*TASK DESCRIPTION*: Each record that follows must be printed exactly as given.

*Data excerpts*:
'''
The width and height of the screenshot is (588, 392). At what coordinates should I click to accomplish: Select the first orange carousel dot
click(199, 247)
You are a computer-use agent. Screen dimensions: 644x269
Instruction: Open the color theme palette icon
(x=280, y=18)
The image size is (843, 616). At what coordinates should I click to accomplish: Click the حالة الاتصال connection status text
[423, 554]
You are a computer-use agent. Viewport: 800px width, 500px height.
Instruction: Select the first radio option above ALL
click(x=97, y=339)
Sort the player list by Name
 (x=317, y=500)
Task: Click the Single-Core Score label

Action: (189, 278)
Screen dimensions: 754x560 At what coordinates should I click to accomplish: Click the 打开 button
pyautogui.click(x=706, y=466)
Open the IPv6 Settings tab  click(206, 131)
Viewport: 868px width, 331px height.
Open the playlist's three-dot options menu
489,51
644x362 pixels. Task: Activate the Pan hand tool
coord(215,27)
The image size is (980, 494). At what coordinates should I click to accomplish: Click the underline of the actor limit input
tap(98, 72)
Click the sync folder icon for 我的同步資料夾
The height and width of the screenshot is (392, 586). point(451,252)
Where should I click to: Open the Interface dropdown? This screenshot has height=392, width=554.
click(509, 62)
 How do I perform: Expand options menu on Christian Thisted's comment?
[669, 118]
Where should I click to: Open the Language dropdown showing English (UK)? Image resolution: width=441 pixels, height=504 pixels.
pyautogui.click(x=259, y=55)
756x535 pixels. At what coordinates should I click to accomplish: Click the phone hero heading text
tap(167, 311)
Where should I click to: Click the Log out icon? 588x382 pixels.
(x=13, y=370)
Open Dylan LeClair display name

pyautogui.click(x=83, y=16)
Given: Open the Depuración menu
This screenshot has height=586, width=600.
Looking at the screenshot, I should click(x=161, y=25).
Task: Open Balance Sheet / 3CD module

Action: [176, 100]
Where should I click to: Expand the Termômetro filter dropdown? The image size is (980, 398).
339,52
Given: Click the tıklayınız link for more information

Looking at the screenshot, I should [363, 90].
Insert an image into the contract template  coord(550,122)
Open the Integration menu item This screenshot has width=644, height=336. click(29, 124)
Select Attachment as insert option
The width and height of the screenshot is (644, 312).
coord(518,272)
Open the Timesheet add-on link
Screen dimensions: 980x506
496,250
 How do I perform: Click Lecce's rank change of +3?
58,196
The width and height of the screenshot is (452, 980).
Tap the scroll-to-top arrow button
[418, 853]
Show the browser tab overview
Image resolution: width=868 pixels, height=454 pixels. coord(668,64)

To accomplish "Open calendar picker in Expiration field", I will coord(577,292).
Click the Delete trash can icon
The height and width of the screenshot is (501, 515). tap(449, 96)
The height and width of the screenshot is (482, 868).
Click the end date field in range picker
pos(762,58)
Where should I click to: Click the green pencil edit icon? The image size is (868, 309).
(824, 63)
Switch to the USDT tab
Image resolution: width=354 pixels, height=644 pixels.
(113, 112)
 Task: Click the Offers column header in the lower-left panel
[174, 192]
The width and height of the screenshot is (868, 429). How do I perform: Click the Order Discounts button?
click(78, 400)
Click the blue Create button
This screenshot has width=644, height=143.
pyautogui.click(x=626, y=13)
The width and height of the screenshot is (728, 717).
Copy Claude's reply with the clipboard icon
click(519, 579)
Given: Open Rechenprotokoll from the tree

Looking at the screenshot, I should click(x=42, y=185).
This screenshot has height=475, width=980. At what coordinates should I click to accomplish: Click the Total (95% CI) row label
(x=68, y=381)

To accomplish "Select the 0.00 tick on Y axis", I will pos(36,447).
'''
*SOLUTION FOR THIS PROBLEM*:
The width and height of the screenshot is (588, 392). At what coordinates should I click to accomplish: Select the first orange carousel dot
click(199, 247)
You are a computer-use agent. Screen dimensions: 644x269
Instruction: Open the color theme palette icon
(x=280, y=18)
The image size is (843, 616). At what coordinates should I click to accomplish: Click the حالة الاتصال connection status text
[423, 554]
You are a computer-use agent. Viewport: 800px width, 500px height.
Instruction: Select the first radio option above ALL
click(x=97, y=339)
Sort the player list by Name
 (x=317, y=500)
Task: Click the Single-Core Score label

Action: (189, 278)
Screen dimensions: 754x560 At what coordinates should I click to accomplish: Click the 打开 button
pyautogui.click(x=706, y=466)
Open the IPv6 Settings tab  click(206, 131)
Viewport: 868px width, 331px height.
Open the playlist's three-dot options menu
489,51
644x362 pixels. Task: Activate the Pan hand tool
coord(215,27)
The image size is (980, 494). At what coordinates should I click to accomplish: Click the underline of the actor limit input
tap(98, 72)
Click the sync folder icon for 我的同步資料夾
The height and width of the screenshot is (392, 586). point(451,252)
Where should I click to: Open the Interface dropdown? This screenshot has height=392, width=554.
click(509, 62)
 How do I perform: Expand options menu on Christian Thisted's comment?
[669, 118]
Where should I click to: Open the Language dropdown showing English (UK)? Image resolution: width=441 pixels, height=504 pixels.
pyautogui.click(x=259, y=55)
756x535 pixels. At what coordinates should I click to accomplish: Click the phone hero heading text
tap(167, 311)
Where should I click to: Click the Log out icon? 588x382 pixels.
(x=13, y=370)
Open Dylan LeClair display name

pyautogui.click(x=83, y=16)
Given: Open the Depuración menu
This screenshot has height=586, width=600.
Looking at the screenshot, I should click(x=161, y=25).
Task: Open Balance Sheet / 3CD module

Action: [176, 100]
Where should I click to: Expand the Termômetro filter dropdown? The image size is (980, 398).
339,52
Given: Click the tıklayınız link for more information

Looking at the screenshot, I should [363, 90].
Insert an image into the contract template  coord(550,122)
Open the Integration menu item This screenshot has width=644, height=336. click(29, 124)
Select Attachment as insert option
The width and height of the screenshot is (644, 312).
coord(518,272)
Open the Timesheet add-on link
Screen dimensions: 980x506
496,250
 How do I perform: Click Lecce's rank change of +3?
58,196
The width and height of the screenshot is (452, 980).
Tap the scroll-to-top arrow button
[418, 853]
Show the browser tab overview
Image resolution: width=868 pixels, height=454 pixels. coord(668,64)

To accomplish "Open calendar picker in Expiration field", I will coord(577,292).
Click the Delete trash can icon
The height and width of the screenshot is (501, 515). tap(449, 96)
The height and width of the screenshot is (482, 868).
Click the end date field in range picker
pos(762,58)
Where should I click to: Click the green pencil edit icon? The image size is (868, 309).
(824, 63)
Switch to the USDT tab
Image resolution: width=354 pixels, height=644 pixels.
(113, 112)
 Task: Click the Offers column header in the lower-left panel
[174, 192]
The width and height of the screenshot is (868, 429). How do I perform: Click the Order Discounts button?
click(78, 400)
Click the blue Create button
This screenshot has width=644, height=143.
pyautogui.click(x=626, y=13)
The width and height of the screenshot is (728, 717).
Copy Claude's reply with the clipboard icon
click(519, 579)
Given: Open Rechenprotokoll from the tree

Looking at the screenshot, I should click(x=42, y=185).
This screenshot has height=475, width=980. At what coordinates should I click to accomplish: Click the Total (95% CI) row label
(x=68, y=381)

To accomplish "Select the 0.00 tick on Y axis", I will pos(36,447).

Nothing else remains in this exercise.